慢性副鼻腔炎の一種だが、これまで言われてきた私たちが知っているものとは別の病気だ。世界的に研究が進められているというこの病気の正体や、近年、使えるようになった新しい薬などについて、大阪医科薬科大学医学部耳鼻咽喉科・頭頸部外科学教室准教授の寺田哲也さんに聞いた。
病名は「好酸球性副鼻腔炎」
副鼻腔炎は鼻の奥からつながる空洞である副鼻腔の中で病原菌が繁殖し、炎症が起こっている状態をいう。しかし、今回取り上げる「好酸球性副鼻腔炎」は、副鼻腔で起こっていることこそ同じだが、病原菌に効くはずの抗菌薬が効かない。
副鼻腔炎のうち、鼻茸ができる慢性副鼻腔炎の患者は約20万人といわれているが、このうち、好酸球性副鼻腔炎の患者は約2万人(中等症、重症に限定した場合)とされている。

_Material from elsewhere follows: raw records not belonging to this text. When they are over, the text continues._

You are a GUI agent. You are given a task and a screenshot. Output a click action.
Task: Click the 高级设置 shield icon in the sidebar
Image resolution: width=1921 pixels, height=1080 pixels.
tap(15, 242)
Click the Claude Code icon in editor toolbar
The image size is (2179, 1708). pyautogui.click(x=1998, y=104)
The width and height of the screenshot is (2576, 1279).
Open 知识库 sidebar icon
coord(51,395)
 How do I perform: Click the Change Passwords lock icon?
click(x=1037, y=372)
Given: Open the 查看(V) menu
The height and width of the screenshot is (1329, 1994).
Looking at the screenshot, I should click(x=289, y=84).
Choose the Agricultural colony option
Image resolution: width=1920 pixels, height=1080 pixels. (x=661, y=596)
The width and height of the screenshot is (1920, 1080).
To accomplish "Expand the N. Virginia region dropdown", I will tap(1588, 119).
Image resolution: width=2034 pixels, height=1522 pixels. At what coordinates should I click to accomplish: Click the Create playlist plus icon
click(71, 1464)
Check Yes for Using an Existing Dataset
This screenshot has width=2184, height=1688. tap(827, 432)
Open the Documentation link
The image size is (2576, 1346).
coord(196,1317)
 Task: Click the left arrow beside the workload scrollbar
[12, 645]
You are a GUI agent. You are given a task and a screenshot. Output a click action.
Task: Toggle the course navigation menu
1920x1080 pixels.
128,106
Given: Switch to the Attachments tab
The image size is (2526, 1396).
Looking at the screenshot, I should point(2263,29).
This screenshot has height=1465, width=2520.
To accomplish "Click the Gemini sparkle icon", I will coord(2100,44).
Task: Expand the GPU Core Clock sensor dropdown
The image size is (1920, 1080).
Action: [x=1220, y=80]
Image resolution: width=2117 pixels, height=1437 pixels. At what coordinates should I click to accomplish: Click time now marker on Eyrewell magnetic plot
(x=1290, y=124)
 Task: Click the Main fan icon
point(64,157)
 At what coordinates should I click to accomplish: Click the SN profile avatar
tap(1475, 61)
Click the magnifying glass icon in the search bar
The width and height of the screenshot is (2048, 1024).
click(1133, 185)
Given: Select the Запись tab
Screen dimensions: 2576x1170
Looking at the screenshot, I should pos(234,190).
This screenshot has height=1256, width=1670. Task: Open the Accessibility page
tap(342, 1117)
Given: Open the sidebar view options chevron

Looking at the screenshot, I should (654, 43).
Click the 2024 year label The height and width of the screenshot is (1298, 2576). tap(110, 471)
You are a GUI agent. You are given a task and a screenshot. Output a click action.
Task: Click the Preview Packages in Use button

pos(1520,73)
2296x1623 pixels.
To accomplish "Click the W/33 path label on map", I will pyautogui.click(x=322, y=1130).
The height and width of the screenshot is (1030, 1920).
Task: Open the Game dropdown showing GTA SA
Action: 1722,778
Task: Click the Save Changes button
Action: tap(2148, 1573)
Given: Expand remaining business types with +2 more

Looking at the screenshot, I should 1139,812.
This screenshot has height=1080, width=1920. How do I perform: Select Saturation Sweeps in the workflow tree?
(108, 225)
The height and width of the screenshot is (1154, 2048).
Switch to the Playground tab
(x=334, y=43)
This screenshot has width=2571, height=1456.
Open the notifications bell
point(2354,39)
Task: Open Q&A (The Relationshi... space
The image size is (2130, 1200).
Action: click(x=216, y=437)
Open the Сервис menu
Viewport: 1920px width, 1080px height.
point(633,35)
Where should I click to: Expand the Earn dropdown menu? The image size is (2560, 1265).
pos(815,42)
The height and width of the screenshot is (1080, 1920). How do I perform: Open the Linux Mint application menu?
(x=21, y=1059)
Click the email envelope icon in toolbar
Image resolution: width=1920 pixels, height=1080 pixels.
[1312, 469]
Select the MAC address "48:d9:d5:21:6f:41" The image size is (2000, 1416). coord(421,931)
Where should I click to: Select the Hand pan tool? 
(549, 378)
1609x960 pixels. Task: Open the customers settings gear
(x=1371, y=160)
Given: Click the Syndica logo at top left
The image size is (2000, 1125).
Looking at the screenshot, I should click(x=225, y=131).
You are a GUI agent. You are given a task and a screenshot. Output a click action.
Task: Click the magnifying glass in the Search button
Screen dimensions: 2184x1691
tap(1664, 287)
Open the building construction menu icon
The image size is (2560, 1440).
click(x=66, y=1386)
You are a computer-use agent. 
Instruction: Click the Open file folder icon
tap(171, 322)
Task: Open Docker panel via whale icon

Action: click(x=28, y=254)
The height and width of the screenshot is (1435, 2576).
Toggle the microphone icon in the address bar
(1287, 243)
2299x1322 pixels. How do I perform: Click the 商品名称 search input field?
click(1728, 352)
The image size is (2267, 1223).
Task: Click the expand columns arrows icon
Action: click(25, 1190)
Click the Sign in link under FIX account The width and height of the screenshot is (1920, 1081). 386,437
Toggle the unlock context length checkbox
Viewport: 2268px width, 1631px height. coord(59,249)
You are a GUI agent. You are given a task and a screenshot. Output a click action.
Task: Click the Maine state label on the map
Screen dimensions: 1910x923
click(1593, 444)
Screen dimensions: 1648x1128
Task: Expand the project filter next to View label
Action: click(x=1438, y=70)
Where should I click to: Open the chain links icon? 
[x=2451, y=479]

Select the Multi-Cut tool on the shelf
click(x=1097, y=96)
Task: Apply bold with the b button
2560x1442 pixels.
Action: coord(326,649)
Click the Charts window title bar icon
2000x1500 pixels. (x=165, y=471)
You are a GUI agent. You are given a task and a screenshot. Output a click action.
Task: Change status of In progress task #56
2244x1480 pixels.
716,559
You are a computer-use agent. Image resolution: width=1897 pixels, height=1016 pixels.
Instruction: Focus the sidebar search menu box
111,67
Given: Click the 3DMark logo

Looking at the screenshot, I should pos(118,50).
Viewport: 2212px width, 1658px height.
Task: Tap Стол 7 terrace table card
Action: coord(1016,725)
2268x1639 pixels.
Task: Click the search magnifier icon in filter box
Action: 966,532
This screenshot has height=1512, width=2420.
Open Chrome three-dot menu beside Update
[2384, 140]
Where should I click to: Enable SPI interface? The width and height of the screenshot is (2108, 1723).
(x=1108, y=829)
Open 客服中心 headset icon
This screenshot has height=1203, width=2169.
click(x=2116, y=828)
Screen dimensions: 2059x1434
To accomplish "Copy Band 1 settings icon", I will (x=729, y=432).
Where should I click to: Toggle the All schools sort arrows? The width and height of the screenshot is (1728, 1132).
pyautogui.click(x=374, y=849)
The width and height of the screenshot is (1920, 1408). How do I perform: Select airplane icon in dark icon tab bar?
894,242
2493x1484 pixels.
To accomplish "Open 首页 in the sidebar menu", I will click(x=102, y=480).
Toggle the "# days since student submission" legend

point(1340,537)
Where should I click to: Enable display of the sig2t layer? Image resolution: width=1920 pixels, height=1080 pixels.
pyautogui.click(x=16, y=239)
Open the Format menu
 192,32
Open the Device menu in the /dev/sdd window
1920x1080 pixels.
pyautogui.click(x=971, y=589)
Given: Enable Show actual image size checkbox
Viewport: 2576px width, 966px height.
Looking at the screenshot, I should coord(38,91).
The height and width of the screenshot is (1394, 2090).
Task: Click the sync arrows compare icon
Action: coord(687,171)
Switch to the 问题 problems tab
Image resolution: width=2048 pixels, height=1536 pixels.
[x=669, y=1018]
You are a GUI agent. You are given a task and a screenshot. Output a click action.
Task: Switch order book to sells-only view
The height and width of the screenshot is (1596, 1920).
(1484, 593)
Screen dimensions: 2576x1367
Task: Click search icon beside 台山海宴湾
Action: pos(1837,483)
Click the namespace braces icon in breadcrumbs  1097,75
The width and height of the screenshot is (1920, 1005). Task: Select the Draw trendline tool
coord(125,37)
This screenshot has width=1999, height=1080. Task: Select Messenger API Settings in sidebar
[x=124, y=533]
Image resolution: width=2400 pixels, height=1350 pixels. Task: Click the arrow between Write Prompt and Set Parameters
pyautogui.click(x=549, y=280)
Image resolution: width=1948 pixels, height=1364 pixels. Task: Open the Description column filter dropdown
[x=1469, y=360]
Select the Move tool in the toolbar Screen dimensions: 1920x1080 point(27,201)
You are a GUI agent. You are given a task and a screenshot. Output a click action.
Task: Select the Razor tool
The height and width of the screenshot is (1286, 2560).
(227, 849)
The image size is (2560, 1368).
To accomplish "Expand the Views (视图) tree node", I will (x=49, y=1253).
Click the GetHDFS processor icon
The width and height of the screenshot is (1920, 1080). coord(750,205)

原因不明であり、治療が難しいことから、国の指定難病になっている。
「この病気と気づかないまま、つらい思いをしている人がいるとすれば不幸なこと。この機会に病気のことをよく知り、適切な治療につなげていただければと思います」という寺田さん。
好酸球性副鼻腔炎の特徴の1つは、鼻茸の形やでき方にある。鼻茸とは鼻の粘膜の炎症から起こるポリープのことだ。
一般的な慢性副鼻腔炎の場合、鼻茸は1個だけ(単房性)のことが多いが、好酸球性副鼻腔炎ではバナナの房のように、複数の鼻茸(多房性)ができている患者が多いという。「このため、鼻づまりの症状をより強く訴える。さらに、この鼻茸は手術で取り除いても、再び出てくることが多いのです」(寺田さん)。
副鼻腔から病原菌の死骸として出てくる膿の混じった鼻汁や痰も、一般的な慢性副鼻腔炎よりも、さらに粘度が高い。